Blueprints for Building Better Girls (Simon & Schuster)
Elissa Schappell visits Skylight Books to read and sign her acclaimed short story collection, Blueprints for Building Better Girls!
"Elissa Schappell's voice is so lively, smart, and honest--reading these stories is like sitting on a bench with a great friend and talking for hours about what's really going on. Schappell's such an incisive observer but she sees what she sees with big generosity and humor and warmth--what a pleasure to read these bursts of life!" --Aimee Bender, author of The Particular Sadness of Lemon Cake
"The women in Elissa Schappell's new story collection ought to come with a warning label. Danger: Contents under pressure. Emotionally sensitive compounds may be present. Toxic sentiments could be released if disturbed or shaken. . . . Keep hands out of reach at all times, because also: These women bite. . . . Schappell's stories acutely evoke the disorientation induced in women by our culture's barrage of mixed messages . . . . [Schappell] is a diva of the encapsulating phrase, capable of conveying a Pandora's box of feeling in a single line." --Jennifer B. McDonald, The New York Times Book Review
Elissa Schappell is the author of two books of fiction, Blueprints for Building Better Girls, and Use Me, which was a finalist for the PEN/Hemingway award, a New York Times Notable Book, and a Los Angeles Times Best Book of the Year. She is co-editor with Jenny Offill of two anthologies, The Friend Who Got Away and Money Changes Everything.

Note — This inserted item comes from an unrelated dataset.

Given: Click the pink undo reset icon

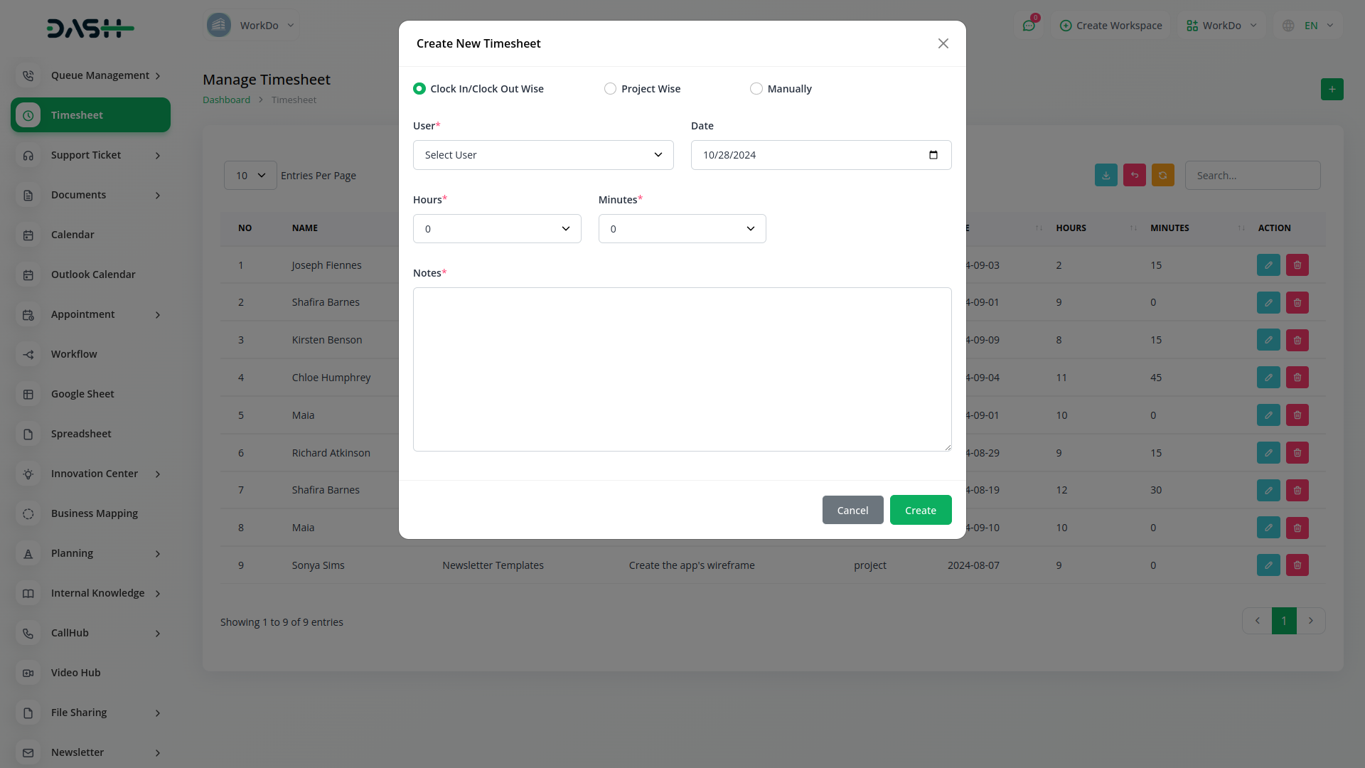Looking at the screenshot, I should click(1134, 175).
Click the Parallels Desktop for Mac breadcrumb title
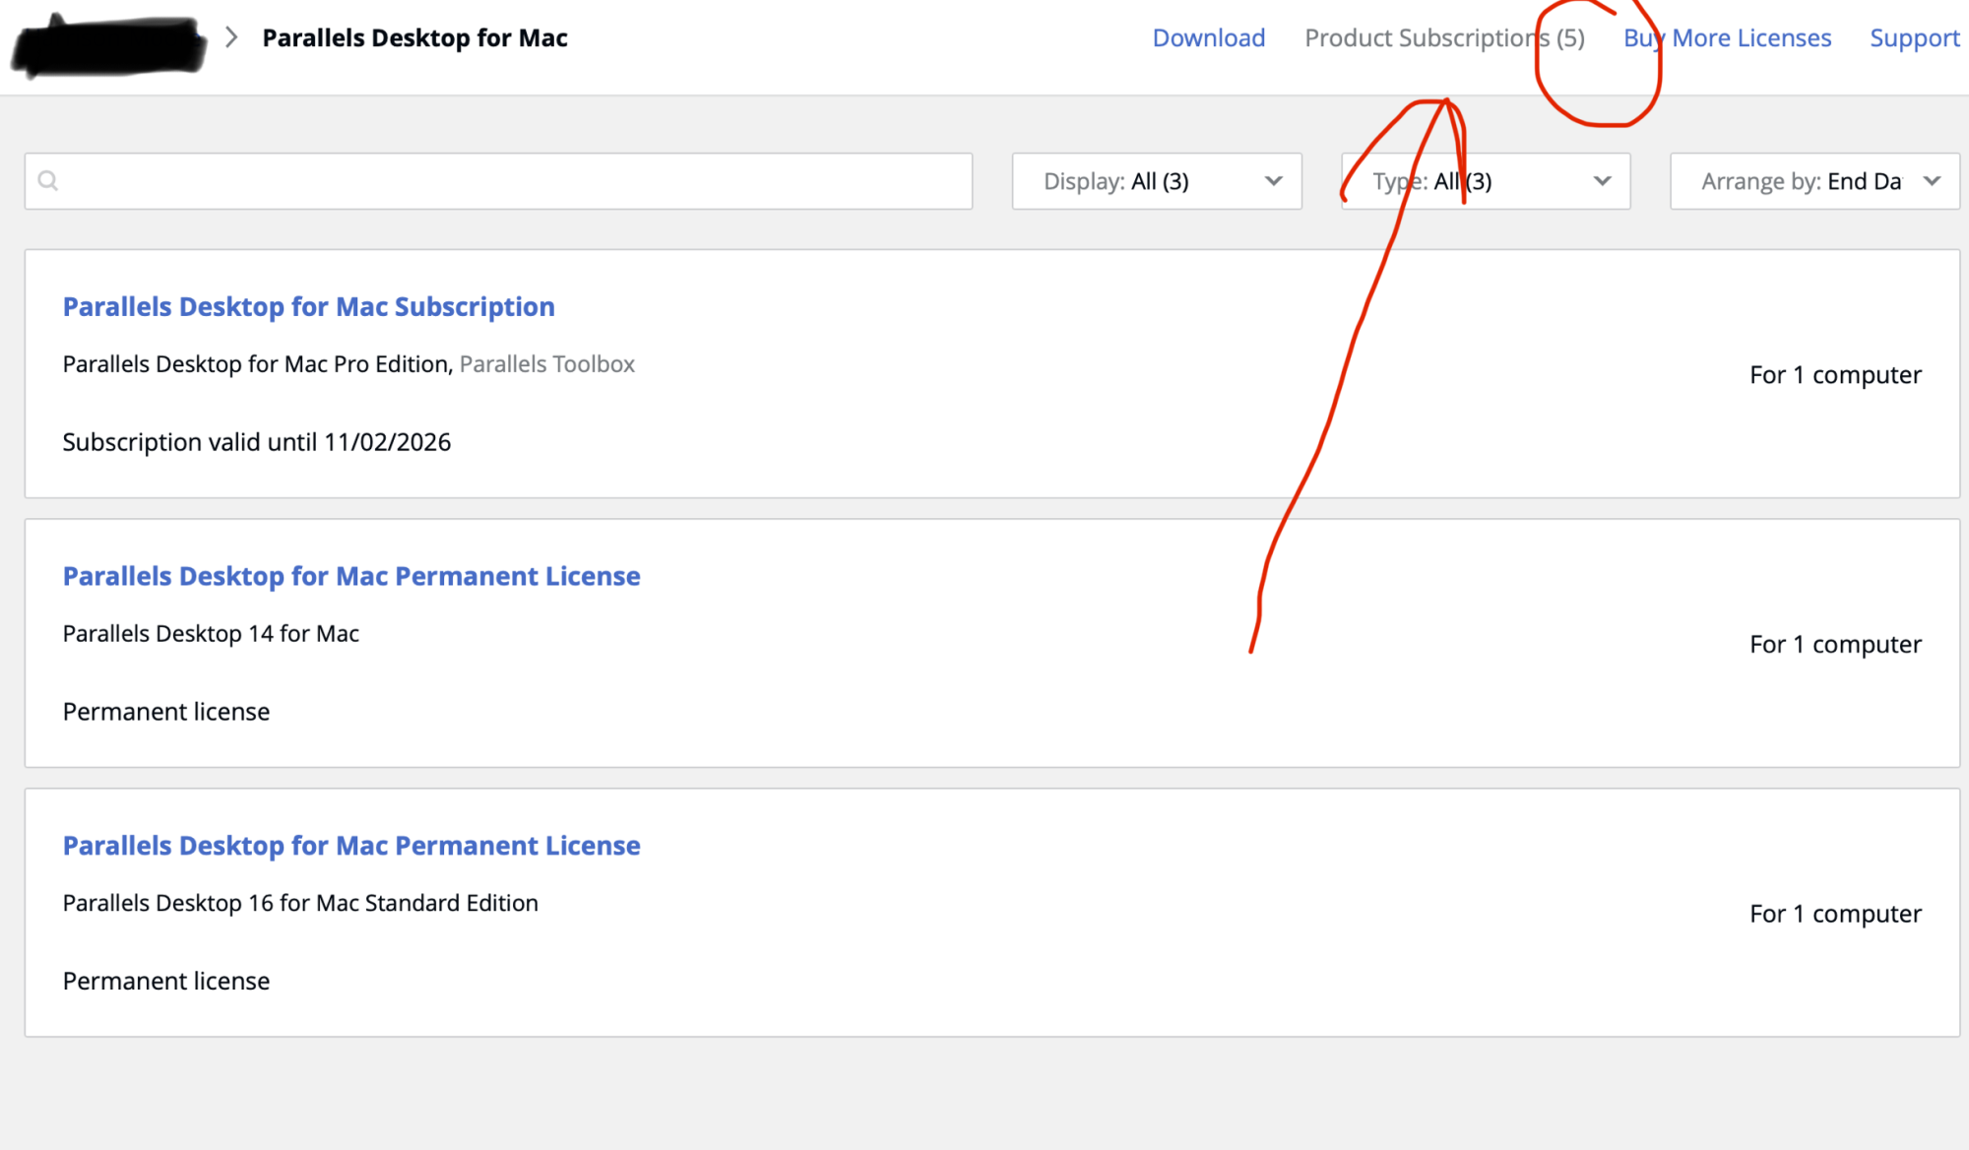1969x1150 pixels. [413, 37]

She is a Contributing Editor at Vanity Fair where she writes the Hot Type column, and a Founding Editor, now Editor-at-Large, of Tin House. She teaches in the creative writing department at NYU and lives in Brooklyn.
Photo of the author by Emily Tobey.
From the acclaimed author of Use Me, eight
provocative and darkly funny linked stories that explore the commonly
shared, but rarely spoken of experiences that build girls into women and
women into wives and mothers, mapping America's shifting cultural
landscape from the late 1970s to the present day.